Selection>
——
Wednesday, 13 April 2011

Line and Column Numbers in an XML DOM Document.

If an application reads data from XML configuration files, it can be useful to give the filename, line number and column if a problem data is found with the data.

You might expect all XML parsers to provide access to this sort of information as a matter of course.  The standard SAX parser does (as we will see), but the DOM parser does not, unless the XML actually fails to parse.  The standard DOM parser probably uses a SAX parser under the hood, but the API denies us access to it.

Switching from DOM to SAX is a high price to pay to make your error reporting better.  Beside, you may need to use DOM tools such as XSLT.  You could switch to using a thirdy party parser, access the underlying SAX parser in some sneaky non-standard and unsupported way, or you can just use the following trick.

Use the java.xml.transform API.

The great thing about the XSL Transformation API is that it will use a number of different types of input sources and output destinations.  Possible options are:
  • input and output streams
  • files
  • SAX parser input sources
  • DOM fragments and documents
  • JAXB object models

So we can read XML using a SAX parser and get a resulting DOM.

In our case we don't actually want to apply an XSL transformation.  However, the API will provide us with a Transformer that just copies to the output form without altering the data.  So here we have a tool that can convert XML from one form to another. The following examples converts XML from a file into a DOM and back.
——
Collected data>
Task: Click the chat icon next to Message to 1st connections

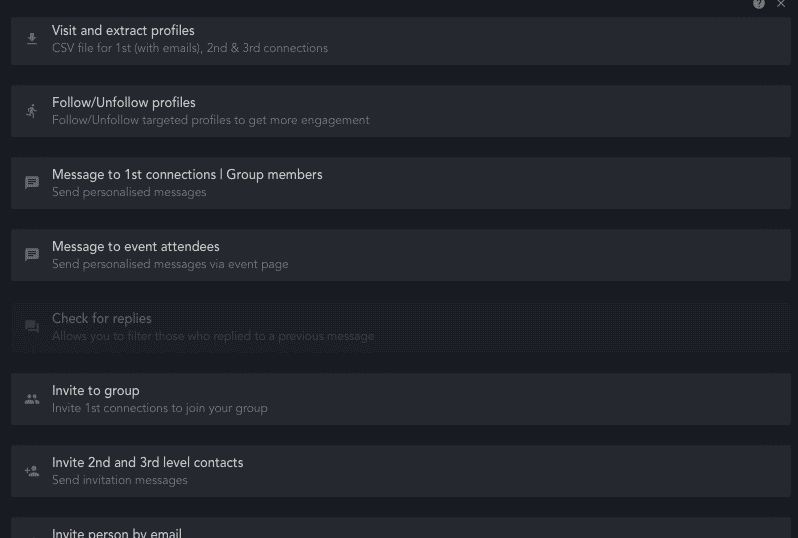Action: (32, 183)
——
What you need to do>
- a) Extract the passage on XML line and column numbers verbatim, from "If an application" up to and including "access to it.".
- b) Extend the passage on XML line and column numbers, beginning directly after its final sentence.
The lines are separate material and have no connection to the passage on XML line and column numbers.

Expected responses>
- a)
If an application reads data from XML configuration files, it can be useful to give the filename, line number and column if a problem data is found with the data.

You might expect all XML parsers to provide access to this sort of information as a matter of course.  The standard SAX parser does (as we will see), but the DOM parser does not, unless the XML actually fails to parse.  The standard DOM parser probably uses a SAX parser under the hood, but the API denies us access to it.

- b)
Reading an XML file into a DOM:
    TransformerFactory transformerFactory
            = TransformerFactory.newInstance();
    // Do not share transformers between threads
    Transformer nullTransformer = transformerFactory.newTransformer();

    Source fileSource = new StreamSource(new File("input.xml"));
    DOMResult domResult = new DOMResult();
    nullTransformer.transform(fileSource, domResult);

    Document dom = (Document) domResult.getNode();
Writing an XML DOM to a file:
    Source domSource = new DOMSource(dom);
    Result fileResult = new StreamResult(new File("output.xml"));
    nullTransformer.transform(domSource, fileResult);

So how do we obtain the line number information for DOM nodes?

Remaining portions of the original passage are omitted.